↓

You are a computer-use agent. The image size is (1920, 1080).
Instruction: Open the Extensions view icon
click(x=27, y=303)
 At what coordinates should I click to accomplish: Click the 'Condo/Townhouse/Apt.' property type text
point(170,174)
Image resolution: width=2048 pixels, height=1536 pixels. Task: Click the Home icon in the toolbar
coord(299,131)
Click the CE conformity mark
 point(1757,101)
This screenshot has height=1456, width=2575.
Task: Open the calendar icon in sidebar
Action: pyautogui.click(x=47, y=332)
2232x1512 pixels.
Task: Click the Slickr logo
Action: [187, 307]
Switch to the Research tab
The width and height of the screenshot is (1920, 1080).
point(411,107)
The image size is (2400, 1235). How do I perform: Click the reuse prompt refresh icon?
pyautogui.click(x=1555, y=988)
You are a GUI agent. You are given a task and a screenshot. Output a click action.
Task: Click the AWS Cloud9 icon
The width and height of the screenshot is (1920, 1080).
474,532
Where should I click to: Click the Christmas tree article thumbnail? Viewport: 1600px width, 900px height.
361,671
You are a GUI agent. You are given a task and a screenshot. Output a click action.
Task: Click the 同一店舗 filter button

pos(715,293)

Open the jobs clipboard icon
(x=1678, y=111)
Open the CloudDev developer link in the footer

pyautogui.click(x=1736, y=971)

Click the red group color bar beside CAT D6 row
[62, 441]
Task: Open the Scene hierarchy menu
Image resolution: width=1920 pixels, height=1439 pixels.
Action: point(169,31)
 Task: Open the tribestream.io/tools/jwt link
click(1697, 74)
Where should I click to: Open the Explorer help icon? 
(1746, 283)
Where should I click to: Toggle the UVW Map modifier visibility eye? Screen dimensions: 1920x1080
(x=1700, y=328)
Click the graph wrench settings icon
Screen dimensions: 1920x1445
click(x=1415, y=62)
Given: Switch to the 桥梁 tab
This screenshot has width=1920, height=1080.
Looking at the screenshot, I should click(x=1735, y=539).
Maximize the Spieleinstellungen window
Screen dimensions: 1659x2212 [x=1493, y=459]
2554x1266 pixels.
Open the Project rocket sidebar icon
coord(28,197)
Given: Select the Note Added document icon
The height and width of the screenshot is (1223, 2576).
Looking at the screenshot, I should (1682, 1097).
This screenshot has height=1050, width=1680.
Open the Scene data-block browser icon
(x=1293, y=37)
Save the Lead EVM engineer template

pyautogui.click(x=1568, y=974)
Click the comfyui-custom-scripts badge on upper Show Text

↑

== About this exercise ==
Transcribe the material above in its entirety. Match it exactly.

== Finished task ==
You are a computer-use agent. The image size is (1920, 1080).
Instruction: Open the Extensions view icon
click(x=27, y=303)
 At what coordinates should I click to accomplish: Click the 'Condo/Townhouse/Apt.' property type text
point(170,174)
Image resolution: width=2048 pixels, height=1536 pixels. Task: Click the Home icon in the toolbar
coord(299,131)
Click the CE conformity mark
 point(1757,101)
This screenshot has height=1456, width=2575.
Task: Open the calendar icon in sidebar
Action: pyautogui.click(x=47, y=332)
2232x1512 pixels.
Task: Click the Slickr logo
Action: [187, 307]
Switch to the Research tab
The width and height of the screenshot is (1920, 1080).
point(411,107)
The image size is (2400, 1235). How do I perform: Click the reuse prompt refresh icon?
pyautogui.click(x=1555, y=988)
You are a GUI agent. You are given a task and a screenshot. Output a click action.
Task: Click the AWS Cloud9 icon
The width and height of the screenshot is (1920, 1080).
474,532
Where should I click to: Click the Christmas tree article thumbnail? Viewport: 1600px width, 900px height.
361,671
You are a GUI agent. You are given a task and a screenshot. Output a click action.
Task: Click the 同一店舗 filter button

pos(715,293)

Open the jobs clipboard icon
(x=1678, y=111)
Open the CloudDev developer link in the footer

pyautogui.click(x=1736, y=971)

Click the red group color bar beside CAT D6 row
[62, 441]
Task: Open the Scene hierarchy menu
Image resolution: width=1920 pixels, height=1439 pixels.
Action: point(169,31)
 Task: Open the tribestream.io/tools/jwt link
click(1697, 74)
Where should I click to: Open the Explorer help icon? 
(1746, 283)
Where should I click to: Toggle the UVW Map modifier visibility eye? Screen dimensions: 1920x1080
(x=1700, y=328)
Click the graph wrench settings icon
Screen dimensions: 1920x1445
click(x=1415, y=62)
Given: Switch to the 桥梁 tab
This screenshot has width=1920, height=1080.
Looking at the screenshot, I should click(x=1735, y=539).
Maximize the Spieleinstellungen window
Screen dimensions: 1659x2212 [x=1493, y=459]
2554x1266 pixels.
Open the Project rocket sidebar icon
coord(28,197)
Given: Select the Note Added document icon
The height and width of the screenshot is (1223, 2576).
Looking at the screenshot, I should (1682, 1097).
This screenshot has height=1050, width=1680.
Open the Scene data-block browser icon
(x=1293, y=37)
Save the Lead EVM engineer template

pyautogui.click(x=1568, y=974)
Click the comfyui-custom-scripts badge on upper Show Text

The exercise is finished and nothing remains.